La caída del consumo encuentra su contracara más grave dentro de las fábricas. Uno de los casos más preocupantes es el de Khamsin S.A., en Florida Oeste, y que contó con la cobertura de Sonido Gremial e involucra a la Asociación Obrera Textiul –AOT– que lidera Hugo Benítez, donde 73 trabajadores y sus familias permanecen en una situación de profunda incertidumbre. Los empleados denunciaron salarios y aguinaldos impagos, despidos, falta de ingresos para trabajadores con licencia médica, desvinculaciones sin indemnización y un lockout patronal.

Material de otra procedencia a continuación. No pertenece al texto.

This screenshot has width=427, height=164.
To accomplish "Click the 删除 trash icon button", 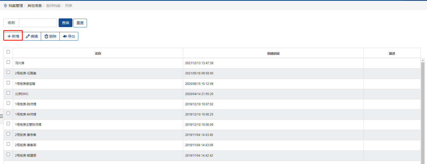I will (x=50, y=36).
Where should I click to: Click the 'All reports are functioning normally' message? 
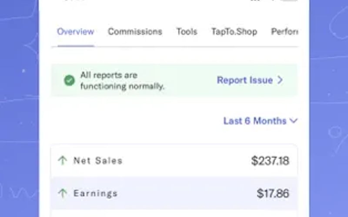(x=122, y=81)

Según relataron los trabajadores, los incumplimientos comenzaron después de que Diego Niebiesky les comunicara que la empresa pasaría a manos de Gabriel Corigliano. El gremio y la Agrupación Textil Andrés Framini mantienen activo el reclamo y anticiparon que continuarán con las acciones gremiales, administrativas y legales hasta obtener respuestas sobre las deudas salariales y la continuidad de los puestos de trabajo.

Otro conflicto se produjo en Alter SAIC, donde fueron despedidos 16 trabajadores de una dotación de 80 empleados representados por la AOT. El sindicato denunció que la firma recurrió al artículo 247 de la Ley de Contrato de Trabajo sin contar con un Procedimiento Preventivo de Crisis aprobado y que pretendía acordar el pago del 50% de las indemnizaciones, además de abonarlas en cuotas. La organización se movilizó frente al establecimiento para exigir respuestas al propietario, Antonio Trinca, integrante de la Federación de Industrias Textiles Argentinas.

El escenario general muestra una cadena de deterioro cada vez más profunda: los trabajadores pierden poder adquisitivo, las familias compran menos ropa, los comercios reducen sus ventas y las fábricas avanzan con despidos o incumplimientos laborales. En medio de una negociación salarial estancada y con la AOT en estado de alerta y movilización, la crisis textil se consolida como una de las expresiones más visibles del retroceso productivo y laboral.